Dos espirales, afirma Lee Drutman en una reciente reflexión sobre el sistema político estadounidense, hacen presa hoy sobre la legitimación de la representación democrática: el maniqueísmo de partido y el divorcio entre la ciudadanía y las élites. Esas dos espirales han facilitado la emergencia de un mito: la participación ciudadana como solución taumatúrgica.
La demonización del otro como mero contenedor de todos los males y el divorcio entre la base electoral y sus representantes se expresan en la desafección generalizada hacia la política y los políticos y guardan una estrecha relación: ambas son el catalizador de la aparición de la voz del pueblo como última referencia moral, anulando el valor de las instituciones como creación de la comunidad. Vuelve a abrirse, así, el viejo conflicto de los Gracos: populares y optimates, el rol de los políticos como delegados obligados a cumplir la voluntad de quienes les votan o como representantes con autonomía de maniobra. La posibilidad, en fin, de destituir al tribuno de la plebe si no hace lo que el pueblo quiere.

Surge entonces, ante la devaluación de lo institucional como marco de deliberación y decisión, un discurso que abre las compuertas del embalse de la ira social, arrastrando cualquier discrepancia basada en el criterio técnico-profesional sobre los asuntos públicos y que se personifica en el mito de la participación ciudadana, instancia inapelable de una verdad que debe ser impuesta, si es necesario, a martillazos. Lógicamente, en nuestra sociedad del espectáculo, enseguida el marketing acude en ayuda de las ideas y aparece el producto creado para tal necesidad, con su correspondiente merchandising: la épica de la participación ciudadana.

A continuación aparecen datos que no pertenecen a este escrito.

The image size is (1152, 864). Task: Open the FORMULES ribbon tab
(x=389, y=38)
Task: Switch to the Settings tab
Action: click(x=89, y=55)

Como resultado, las instituciones se asoman a sus muros e intentan, con temor y temblor, transaccionar con la ira social, porque es lo único que saben hacer, es su conducta aprendida. Aparecen entonces furibundos castigos políticos ejemplarizantes, contundentes decálogos de transparencia y sesudos documentos sobre la creación de foros de participación perfectamente prescindibles porque, eso sí, el tesoro del poder que custodia el dragón siempre queda a salvo de las ocurrencias de la gente.

Sin embargo, esta mitología se da de bruces con una paradoja: es precisamente la gente más implicada en las diversas formas de militancia política y social la que más participa. Y ello evidencia que, efectivamente, las instituciones y sus representantes no han sabido leer la realidad: la marea que presiona sobre el sistema político no busca su destrucción, sino su rediseño, su adaptación al cambio social. Pasar de la dialéctica a la multipolaridad. Dejar atrás la era de las certezas de la metafísica y adentrarse en el mundo líquido de la postmodernidad. Son las mismas personas que se sienten concernidas desde siempre por la responsabilidad cívica de la participación en la cosa pública las que están zarandeando el cocotero. No son los mongoles asolando Bagdad: son los mismos vecinos, profesionales sanitarios, asociaciones de pacientes, militantes medioambientales que han venido alimentando con su savia partidos políticos, sindicatos y demás entornos institucionales. Pero a quienes lo que hay ya no les vale. Y por eso cortan la conexión. Es gente que pide más calidad democrática, más profundidad en las consecuencias de la participación, acceso real a la verdad de las cosas. Es gente que sigue creyendo que es mejor un club que una horda.